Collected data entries
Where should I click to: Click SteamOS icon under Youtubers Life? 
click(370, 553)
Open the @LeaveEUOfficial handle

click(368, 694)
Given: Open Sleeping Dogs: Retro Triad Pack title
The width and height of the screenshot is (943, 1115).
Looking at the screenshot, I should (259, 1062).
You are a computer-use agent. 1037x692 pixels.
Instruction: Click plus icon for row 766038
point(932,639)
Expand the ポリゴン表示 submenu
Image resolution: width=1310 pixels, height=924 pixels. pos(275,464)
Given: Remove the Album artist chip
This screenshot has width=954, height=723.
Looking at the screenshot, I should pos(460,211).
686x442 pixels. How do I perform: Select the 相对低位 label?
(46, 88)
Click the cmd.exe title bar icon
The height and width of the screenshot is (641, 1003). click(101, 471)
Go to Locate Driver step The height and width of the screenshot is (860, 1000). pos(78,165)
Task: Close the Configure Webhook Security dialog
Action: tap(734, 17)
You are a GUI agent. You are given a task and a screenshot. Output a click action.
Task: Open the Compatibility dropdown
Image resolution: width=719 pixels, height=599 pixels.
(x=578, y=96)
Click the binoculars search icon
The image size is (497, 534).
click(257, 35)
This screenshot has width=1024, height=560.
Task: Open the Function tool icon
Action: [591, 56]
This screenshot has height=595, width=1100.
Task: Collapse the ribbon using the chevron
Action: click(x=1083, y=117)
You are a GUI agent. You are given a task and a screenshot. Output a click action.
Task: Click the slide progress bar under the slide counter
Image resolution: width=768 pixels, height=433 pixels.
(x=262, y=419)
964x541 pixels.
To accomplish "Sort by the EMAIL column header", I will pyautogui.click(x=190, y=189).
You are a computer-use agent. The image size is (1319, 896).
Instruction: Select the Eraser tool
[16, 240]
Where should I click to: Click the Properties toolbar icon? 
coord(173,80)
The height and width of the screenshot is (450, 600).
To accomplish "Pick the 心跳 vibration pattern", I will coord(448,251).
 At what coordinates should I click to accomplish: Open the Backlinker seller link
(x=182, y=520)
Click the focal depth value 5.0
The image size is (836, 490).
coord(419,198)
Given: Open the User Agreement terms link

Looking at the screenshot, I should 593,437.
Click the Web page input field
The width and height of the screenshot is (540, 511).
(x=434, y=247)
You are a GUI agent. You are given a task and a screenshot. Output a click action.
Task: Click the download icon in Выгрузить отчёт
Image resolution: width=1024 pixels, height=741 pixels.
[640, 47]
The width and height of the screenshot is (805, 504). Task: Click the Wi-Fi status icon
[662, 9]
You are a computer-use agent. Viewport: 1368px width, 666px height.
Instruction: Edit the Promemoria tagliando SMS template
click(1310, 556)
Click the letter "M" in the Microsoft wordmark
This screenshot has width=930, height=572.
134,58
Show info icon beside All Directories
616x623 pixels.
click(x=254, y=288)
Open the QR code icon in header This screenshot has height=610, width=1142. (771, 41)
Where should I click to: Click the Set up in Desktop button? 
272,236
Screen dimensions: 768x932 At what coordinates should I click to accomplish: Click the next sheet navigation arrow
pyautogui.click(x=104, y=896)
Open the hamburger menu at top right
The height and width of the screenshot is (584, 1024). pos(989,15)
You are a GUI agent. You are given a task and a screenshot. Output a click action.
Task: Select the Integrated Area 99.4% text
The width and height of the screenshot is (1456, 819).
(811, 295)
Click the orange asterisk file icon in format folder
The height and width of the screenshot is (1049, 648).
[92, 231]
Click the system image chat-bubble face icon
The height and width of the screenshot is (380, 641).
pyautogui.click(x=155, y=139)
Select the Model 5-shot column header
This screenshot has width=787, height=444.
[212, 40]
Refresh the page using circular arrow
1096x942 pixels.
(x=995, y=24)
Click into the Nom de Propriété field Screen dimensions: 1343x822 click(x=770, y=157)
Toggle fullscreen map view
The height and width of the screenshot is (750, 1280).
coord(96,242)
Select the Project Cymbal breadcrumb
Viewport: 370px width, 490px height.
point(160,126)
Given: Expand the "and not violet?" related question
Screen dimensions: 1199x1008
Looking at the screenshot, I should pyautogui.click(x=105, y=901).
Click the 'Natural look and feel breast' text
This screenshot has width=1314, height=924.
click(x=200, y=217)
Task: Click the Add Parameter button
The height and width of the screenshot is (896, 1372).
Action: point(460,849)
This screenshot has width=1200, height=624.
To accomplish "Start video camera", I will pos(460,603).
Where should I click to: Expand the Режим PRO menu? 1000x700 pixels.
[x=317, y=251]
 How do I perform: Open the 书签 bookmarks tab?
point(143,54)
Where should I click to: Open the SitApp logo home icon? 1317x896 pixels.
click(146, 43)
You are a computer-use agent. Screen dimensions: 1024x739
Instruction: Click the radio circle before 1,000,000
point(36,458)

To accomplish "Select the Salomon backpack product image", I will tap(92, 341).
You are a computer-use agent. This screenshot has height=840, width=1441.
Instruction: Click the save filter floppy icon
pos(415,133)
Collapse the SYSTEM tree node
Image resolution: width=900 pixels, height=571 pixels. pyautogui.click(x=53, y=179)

:: About this task ::
What is needed is an exact restatement of every record above.

:: Output below ::
Where should I click to: Click SteamOS icon under Youtubers Life? 
click(370, 553)
Open the @LeaveEUOfficial handle

click(368, 694)
Given: Open Sleeping Dogs: Retro Triad Pack title
The width and height of the screenshot is (943, 1115).
Looking at the screenshot, I should (259, 1062).
You are a computer-use agent. 1037x692 pixels.
Instruction: Click plus icon for row 766038
point(932,639)
Expand the ポリゴン表示 submenu
Image resolution: width=1310 pixels, height=924 pixels. pos(275,464)
Given: Remove the Album artist chip
This screenshot has width=954, height=723.
Looking at the screenshot, I should pos(460,211).
686x442 pixels. How do I perform: Select the 相对低位 label?
(46, 88)
Click the cmd.exe title bar icon
The height and width of the screenshot is (641, 1003). click(101, 471)
Go to Locate Driver step The height and width of the screenshot is (860, 1000). pos(78,165)
Task: Close the Configure Webhook Security dialog
Action: tap(734, 17)
You are a GUI agent. You are given a task and a screenshot. Output a click action.
Task: Open the Compatibility dropdown
Image resolution: width=719 pixels, height=599 pixels.
(x=578, y=96)
Click the binoculars search icon
The image size is (497, 534).
click(257, 35)
This screenshot has width=1024, height=560.
Task: Open the Function tool icon
Action: [591, 56]
This screenshot has height=595, width=1100.
Task: Collapse the ribbon using the chevron
Action: click(x=1083, y=117)
You are a GUI agent. You are given a task and a screenshot. Output a click action.
Task: Click the slide progress bar under the slide counter
Image resolution: width=768 pixels, height=433 pixels.
(x=262, y=419)
964x541 pixels.
To accomplish "Sort by the EMAIL column header", I will pyautogui.click(x=190, y=189).
You are a computer-use agent. The image size is (1319, 896).
Instruction: Select the Eraser tool
[16, 240]
Where should I click to: Click the Properties toolbar icon? 
coord(173,80)
The height and width of the screenshot is (450, 600).
To accomplish "Pick the 心跳 vibration pattern", I will coord(448,251).
 At what coordinates should I click to accomplish: Open the Backlinker seller link
(x=182, y=520)
Click the focal depth value 5.0
The image size is (836, 490).
coord(419,198)
Given: Open the User Agreement terms link

Looking at the screenshot, I should 593,437.
Click the Web page input field
The width and height of the screenshot is (540, 511).
(x=434, y=247)
You are a GUI agent. You are given a task and a screenshot. Output a click action.
Task: Click the download icon in Выгрузить отчёт
Image resolution: width=1024 pixels, height=741 pixels.
[640, 47]
The width and height of the screenshot is (805, 504). Task: Click the Wi-Fi status icon
[662, 9]
You are a computer-use agent. Viewport: 1368px width, 666px height.
Instruction: Edit the Promemoria tagliando SMS template
click(1310, 556)
Click the letter "M" in the Microsoft wordmark
This screenshot has width=930, height=572.
134,58
Show info icon beside All Directories
616x623 pixels.
click(x=254, y=288)
Open the QR code icon in header This screenshot has height=610, width=1142. (771, 41)
Where should I click to: Click the Set up in Desktop button? 
272,236
Screen dimensions: 768x932 At what coordinates should I click to accomplish: Click the next sheet navigation arrow
pyautogui.click(x=104, y=896)
Open the hamburger menu at top right
The height and width of the screenshot is (584, 1024). pos(989,15)
You are a GUI agent. You are given a task and a screenshot. Output a click action.
Task: Select the Integrated Area 99.4% text
The width and height of the screenshot is (1456, 819).
(811, 295)
Click the orange asterisk file icon in format folder
The height and width of the screenshot is (1049, 648).
[92, 231]
Click the system image chat-bubble face icon
The height and width of the screenshot is (380, 641).
pyautogui.click(x=155, y=139)
Select the Model 5-shot column header
This screenshot has width=787, height=444.
[212, 40]
Refresh the page using circular arrow
1096x942 pixels.
(x=995, y=24)
Click into the Nom de Propriété field Screen dimensions: 1343x822 click(x=770, y=157)
Toggle fullscreen map view
The height and width of the screenshot is (750, 1280).
coord(96,242)
Select the Project Cymbal breadcrumb
Viewport: 370px width, 490px height.
point(160,126)
Given: Expand the "and not violet?" related question
Screen dimensions: 1199x1008
Looking at the screenshot, I should pyautogui.click(x=105, y=901).
Click the 'Natural look and feel breast' text
This screenshot has width=1314, height=924.
click(x=200, y=217)
Task: Click the Add Parameter button
The height and width of the screenshot is (896, 1372).
Action: point(460,849)
This screenshot has width=1200, height=624.
To accomplish "Start video camera", I will pos(460,603).
Where should I click to: Expand the Режим PRO menu? 1000x700 pixels.
[x=317, y=251]
 How do I perform: Open the 书签 bookmarks tab?
point(143,54)
Where should I click to: Open the SitApp logo home icon? 1317x896 pixels.
click(146, 43)
You are a computer-use agent. Screen dimensions: 1024x739
Instruction: Click the radio circle before 1,000,000
point(36,458)

To accomplish "Select the Salomon backpack product image", I will tap(92, 341).
You are a computer-use agent. This screenshot has height=840, width=1441.
Instruction: Click the save filter floppy icon
pos(415,133)
Collapse the SYSTEM tree node
Image resolution: width=900 pixels, height=571 pixels. pyautogui.click(x=53, y=179)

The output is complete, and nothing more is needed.